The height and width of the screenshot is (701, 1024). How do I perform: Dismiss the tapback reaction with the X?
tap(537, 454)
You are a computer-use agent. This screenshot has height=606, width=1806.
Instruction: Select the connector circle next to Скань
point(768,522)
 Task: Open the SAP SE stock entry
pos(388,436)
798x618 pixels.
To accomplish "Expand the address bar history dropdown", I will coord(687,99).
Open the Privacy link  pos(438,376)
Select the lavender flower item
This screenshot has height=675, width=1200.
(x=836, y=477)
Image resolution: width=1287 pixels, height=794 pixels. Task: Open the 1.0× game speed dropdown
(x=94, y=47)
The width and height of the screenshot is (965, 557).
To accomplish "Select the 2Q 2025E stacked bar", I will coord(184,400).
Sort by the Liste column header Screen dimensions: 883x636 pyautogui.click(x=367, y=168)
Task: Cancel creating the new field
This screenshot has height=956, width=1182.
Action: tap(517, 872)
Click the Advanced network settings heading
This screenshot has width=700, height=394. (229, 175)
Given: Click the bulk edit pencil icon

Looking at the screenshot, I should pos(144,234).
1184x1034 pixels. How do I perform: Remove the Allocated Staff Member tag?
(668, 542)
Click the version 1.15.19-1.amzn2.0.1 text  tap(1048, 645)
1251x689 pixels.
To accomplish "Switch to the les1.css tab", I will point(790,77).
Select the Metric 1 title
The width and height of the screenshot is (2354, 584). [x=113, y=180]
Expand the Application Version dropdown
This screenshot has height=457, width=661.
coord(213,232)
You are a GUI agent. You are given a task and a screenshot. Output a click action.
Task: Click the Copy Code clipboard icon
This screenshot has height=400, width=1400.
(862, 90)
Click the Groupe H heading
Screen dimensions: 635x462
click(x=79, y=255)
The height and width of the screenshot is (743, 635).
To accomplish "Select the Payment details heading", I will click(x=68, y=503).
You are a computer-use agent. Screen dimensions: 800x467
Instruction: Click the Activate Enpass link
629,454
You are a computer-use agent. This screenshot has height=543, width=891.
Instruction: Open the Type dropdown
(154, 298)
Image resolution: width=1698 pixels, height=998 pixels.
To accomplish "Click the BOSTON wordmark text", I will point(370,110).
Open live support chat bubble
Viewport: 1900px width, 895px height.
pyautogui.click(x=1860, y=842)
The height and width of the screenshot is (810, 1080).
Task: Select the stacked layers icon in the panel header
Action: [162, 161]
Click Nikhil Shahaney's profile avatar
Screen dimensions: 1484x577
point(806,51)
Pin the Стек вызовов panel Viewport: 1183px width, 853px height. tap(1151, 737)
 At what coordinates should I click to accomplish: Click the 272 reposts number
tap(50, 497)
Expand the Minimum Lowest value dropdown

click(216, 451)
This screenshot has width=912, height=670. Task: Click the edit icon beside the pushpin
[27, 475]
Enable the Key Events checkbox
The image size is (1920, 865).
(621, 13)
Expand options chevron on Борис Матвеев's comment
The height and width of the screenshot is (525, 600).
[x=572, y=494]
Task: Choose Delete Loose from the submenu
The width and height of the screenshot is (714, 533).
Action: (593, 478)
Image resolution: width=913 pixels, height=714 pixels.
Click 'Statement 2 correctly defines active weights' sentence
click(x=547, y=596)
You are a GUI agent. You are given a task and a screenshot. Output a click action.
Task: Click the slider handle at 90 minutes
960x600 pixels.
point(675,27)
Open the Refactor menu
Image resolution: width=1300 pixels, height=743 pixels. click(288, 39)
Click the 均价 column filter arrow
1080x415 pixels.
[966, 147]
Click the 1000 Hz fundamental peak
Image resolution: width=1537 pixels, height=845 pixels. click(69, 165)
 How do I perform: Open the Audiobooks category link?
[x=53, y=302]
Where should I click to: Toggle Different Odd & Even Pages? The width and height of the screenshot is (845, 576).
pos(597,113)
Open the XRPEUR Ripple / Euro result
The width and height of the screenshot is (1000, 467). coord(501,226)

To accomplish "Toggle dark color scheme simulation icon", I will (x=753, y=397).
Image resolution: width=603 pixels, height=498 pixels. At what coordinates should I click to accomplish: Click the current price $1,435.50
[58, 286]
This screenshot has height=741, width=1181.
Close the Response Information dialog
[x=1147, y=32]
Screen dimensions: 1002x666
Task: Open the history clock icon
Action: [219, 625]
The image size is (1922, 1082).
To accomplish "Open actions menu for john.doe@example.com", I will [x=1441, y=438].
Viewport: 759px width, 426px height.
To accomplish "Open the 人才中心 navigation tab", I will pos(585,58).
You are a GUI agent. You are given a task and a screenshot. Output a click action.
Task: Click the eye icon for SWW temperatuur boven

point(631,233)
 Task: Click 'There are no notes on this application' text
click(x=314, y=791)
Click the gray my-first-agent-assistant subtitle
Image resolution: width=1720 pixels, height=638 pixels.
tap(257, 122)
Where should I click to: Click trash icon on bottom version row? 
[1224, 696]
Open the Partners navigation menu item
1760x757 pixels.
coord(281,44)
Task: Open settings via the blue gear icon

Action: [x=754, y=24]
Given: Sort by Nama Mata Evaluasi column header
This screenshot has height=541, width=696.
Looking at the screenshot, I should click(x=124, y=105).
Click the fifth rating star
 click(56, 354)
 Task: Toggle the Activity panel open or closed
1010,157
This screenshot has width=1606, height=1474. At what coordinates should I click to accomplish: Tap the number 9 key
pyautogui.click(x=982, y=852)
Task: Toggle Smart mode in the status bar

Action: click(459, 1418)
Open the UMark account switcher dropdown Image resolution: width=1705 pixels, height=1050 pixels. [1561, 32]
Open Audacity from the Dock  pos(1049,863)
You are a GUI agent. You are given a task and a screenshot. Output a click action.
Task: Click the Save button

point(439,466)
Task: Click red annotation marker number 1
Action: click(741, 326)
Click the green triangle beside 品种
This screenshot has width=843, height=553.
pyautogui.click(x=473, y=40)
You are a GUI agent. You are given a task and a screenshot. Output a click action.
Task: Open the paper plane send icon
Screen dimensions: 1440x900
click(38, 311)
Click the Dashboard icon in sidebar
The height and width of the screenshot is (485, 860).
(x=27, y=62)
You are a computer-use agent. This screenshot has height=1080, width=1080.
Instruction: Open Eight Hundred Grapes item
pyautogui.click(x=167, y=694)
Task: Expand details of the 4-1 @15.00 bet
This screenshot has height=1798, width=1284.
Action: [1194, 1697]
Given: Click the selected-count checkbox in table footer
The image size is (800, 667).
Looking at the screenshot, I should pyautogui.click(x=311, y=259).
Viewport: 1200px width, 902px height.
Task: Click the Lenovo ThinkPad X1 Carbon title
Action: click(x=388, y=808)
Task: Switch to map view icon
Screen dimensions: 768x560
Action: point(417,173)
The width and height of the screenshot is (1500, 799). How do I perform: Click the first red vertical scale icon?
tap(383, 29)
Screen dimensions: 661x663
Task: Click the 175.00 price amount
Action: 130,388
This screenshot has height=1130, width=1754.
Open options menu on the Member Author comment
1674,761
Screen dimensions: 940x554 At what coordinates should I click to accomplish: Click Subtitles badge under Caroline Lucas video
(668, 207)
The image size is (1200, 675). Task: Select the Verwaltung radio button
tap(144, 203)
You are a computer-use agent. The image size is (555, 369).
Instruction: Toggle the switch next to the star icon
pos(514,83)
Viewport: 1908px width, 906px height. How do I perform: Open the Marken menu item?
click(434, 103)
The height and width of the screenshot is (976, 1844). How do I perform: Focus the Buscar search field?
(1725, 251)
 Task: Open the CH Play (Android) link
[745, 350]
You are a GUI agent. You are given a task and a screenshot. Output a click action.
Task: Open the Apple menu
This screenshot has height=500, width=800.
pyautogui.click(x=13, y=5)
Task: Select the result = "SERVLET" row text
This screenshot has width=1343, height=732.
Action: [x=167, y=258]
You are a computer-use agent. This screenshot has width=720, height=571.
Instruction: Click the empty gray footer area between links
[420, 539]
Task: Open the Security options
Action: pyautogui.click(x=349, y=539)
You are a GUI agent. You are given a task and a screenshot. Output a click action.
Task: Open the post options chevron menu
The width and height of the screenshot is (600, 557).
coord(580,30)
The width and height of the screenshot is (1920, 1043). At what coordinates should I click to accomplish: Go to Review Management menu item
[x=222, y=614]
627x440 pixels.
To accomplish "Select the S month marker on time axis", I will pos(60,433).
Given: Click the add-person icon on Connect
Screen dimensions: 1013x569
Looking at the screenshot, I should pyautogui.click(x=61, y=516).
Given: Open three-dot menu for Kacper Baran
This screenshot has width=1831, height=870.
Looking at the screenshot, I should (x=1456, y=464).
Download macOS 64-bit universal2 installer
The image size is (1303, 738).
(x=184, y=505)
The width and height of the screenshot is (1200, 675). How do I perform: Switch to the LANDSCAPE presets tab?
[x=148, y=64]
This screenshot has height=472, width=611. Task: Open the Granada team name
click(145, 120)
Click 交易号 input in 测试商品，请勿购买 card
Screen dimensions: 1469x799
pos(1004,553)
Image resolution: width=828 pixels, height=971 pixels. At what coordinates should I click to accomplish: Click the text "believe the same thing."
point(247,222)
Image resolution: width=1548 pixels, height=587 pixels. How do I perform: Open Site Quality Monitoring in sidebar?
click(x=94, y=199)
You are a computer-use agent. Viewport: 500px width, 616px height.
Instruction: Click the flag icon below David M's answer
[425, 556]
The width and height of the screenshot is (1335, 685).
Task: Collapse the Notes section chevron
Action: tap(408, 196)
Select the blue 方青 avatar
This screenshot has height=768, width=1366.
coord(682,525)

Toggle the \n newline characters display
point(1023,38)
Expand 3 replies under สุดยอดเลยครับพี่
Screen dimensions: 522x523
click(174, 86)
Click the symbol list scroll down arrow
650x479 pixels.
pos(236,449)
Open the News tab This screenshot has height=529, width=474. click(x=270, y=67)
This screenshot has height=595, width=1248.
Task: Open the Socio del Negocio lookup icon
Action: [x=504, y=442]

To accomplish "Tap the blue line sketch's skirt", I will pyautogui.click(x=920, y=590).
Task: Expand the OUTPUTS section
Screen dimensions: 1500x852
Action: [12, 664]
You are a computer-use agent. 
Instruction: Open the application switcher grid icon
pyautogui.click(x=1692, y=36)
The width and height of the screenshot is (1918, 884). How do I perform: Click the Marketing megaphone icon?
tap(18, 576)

→ What this task involves: Where the listing above has a line with "The width and height of the screenshot is (1500, 799).", start there, and output every line exactly through the line with "Task: Open the Apple menu", which is also included.

→ Exercise result:
The width and height of the screenshot is (1500, 799). How do I perform: Click the first red vertical scale icon?
tap(383, 29)
Screen dimensions: 661x663
Task: Click the 175.00 price amount
Action: 130,388
This screenshot has height=1130, width=1754.
Open options menu on the Member Author comment
1674,761
Screen dimensions: 940x554 At what coordinates should I click to accomplish: Click Subtitles badge under Caroline Lucas video
(668, 207)
The image size is (1200, 675). Task: Select the Verwaltung radio button
tap(144, 203)
You are a computer-use agent. The image size is (555, 369).
Instruction: Toggle the switch next to the star icon
pos(514,83)
Viewport: 1908px width, 906px height. How do I perform: Open the Marken menu item?
click(434, 103)
The height and width of the screenshot is (976, 1844). How do I perform: Focus the Buscar search field?
(1725, 251)
 Task: Open the CH Play (Android) link
[745, 350]
You are a GUI agent. You are given a task and a screenshot. Output a click action.
Task: Open the Apple menu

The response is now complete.